» **What is required**
Once you have read the data below, print all of it exactly.

» **Material for the task**

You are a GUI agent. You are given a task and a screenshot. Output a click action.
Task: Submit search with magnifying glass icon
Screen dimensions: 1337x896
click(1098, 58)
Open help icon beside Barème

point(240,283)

» **Answer space**
You are a GUI agent. You are given a task and a screenshot. Output a click action.
Task: Submit search with magnifying glass icon
Screen dimensions: 1337x896
click(1098, 58)
Open help icon beside Barème

point(240,283)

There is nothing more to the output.